### Task item:
The lines from the top of the records below through the one containing "Task: Click the GitHub" are to be transcribed exactly, and nothing else is to be added.

### Material for the task:
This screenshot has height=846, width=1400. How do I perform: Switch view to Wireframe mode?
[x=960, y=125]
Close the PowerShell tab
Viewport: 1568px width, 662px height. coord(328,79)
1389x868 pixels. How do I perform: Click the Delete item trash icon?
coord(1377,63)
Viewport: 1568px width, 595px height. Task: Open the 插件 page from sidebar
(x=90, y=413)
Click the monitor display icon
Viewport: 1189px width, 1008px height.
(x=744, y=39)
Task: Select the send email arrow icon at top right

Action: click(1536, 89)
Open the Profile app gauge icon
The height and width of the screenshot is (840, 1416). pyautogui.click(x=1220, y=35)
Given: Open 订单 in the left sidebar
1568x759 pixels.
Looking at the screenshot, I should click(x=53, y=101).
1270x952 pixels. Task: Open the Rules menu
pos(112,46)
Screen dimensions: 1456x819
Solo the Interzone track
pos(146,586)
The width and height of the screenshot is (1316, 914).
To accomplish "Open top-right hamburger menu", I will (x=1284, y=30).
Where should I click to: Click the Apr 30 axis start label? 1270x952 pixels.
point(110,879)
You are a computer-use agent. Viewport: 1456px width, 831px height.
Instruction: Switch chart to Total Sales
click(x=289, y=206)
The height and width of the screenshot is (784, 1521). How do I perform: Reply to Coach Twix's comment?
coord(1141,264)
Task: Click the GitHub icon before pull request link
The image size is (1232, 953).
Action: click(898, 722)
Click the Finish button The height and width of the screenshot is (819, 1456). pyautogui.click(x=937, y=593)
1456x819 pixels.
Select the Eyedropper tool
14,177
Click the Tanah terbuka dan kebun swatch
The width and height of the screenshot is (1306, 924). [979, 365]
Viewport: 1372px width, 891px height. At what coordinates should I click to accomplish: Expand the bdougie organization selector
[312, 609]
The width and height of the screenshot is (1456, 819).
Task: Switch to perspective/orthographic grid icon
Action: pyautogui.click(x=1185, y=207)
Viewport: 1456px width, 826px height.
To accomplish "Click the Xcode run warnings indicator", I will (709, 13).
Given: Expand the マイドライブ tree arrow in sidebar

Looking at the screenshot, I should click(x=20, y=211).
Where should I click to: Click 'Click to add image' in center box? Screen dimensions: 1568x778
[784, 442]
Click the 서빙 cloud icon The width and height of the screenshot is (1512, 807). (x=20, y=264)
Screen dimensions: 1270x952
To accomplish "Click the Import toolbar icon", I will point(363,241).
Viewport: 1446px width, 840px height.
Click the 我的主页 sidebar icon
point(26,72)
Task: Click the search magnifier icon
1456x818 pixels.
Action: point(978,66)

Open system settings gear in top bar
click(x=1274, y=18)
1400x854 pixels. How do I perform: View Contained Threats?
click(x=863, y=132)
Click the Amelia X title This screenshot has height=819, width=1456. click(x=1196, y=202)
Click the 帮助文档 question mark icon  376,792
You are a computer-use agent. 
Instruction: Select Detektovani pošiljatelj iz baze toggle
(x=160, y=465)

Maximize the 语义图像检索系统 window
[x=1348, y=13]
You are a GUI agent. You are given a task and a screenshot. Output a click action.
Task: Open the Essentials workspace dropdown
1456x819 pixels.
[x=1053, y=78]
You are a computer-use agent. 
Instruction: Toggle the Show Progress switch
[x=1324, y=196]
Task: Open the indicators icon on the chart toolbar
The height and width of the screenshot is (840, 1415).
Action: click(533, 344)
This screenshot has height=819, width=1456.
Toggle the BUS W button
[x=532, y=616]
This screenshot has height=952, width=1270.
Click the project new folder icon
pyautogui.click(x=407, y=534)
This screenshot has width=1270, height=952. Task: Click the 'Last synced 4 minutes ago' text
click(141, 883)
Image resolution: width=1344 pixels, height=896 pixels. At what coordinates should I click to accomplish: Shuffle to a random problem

### Reply to the task:
This screenshot has height=846, width=1400. How do I perform: Switch view to Wireframe mode?
[x=960, y=125]
Close the PowerShell tab
Viewport: 1568px width, 662px height. coord(328,79)
1389x868 pixels. How do I perform: Click the Delete item trash icon?
coord(1377,63)
Viewport: 1568px width, 595px height. Task: Open the 插件 page from sidebar
(x=90, y=413)
Click the monitor display icon
Viewport: 1189px width, 1008px height.
(x=744, y=39)
Task: Select the send email arrow icon at top right

Action: click(1536, 89)
Open the Profile app gauge icon
The height and width of the screenshot is (840, 1416). pyautogui.click(x=1220, y=35)
Given: Open 订单 in the left sidebar
1568x759 pixels.
Looking at the screenshot, I should click(x=53, y=101).
1270x952 pixels. Task: Open the Rules menu
pos(112,46)
Screen dimensions: 1456x819
Solo the Interzone track
pos(146,586)
The width and height of the screenshot is (1316, 914).
To accomplish "Open top-right hamburger menu", I will (x=1284, y=30).
Where should I click to: Click the Apr 30 axis start label? 1270x952 pixels.
point(110,879)
You are a computer-use agent. Viewport: 1456px width, 831px height.
Instruction: Switch chart to Total Sales
click(x=289, y=206)
The height and width of the screenshot is (784, 1521). How do I perform: Reply to Coach Twix's comment?
coord(1141,264)
Task: Click the GitHub icon before pull request link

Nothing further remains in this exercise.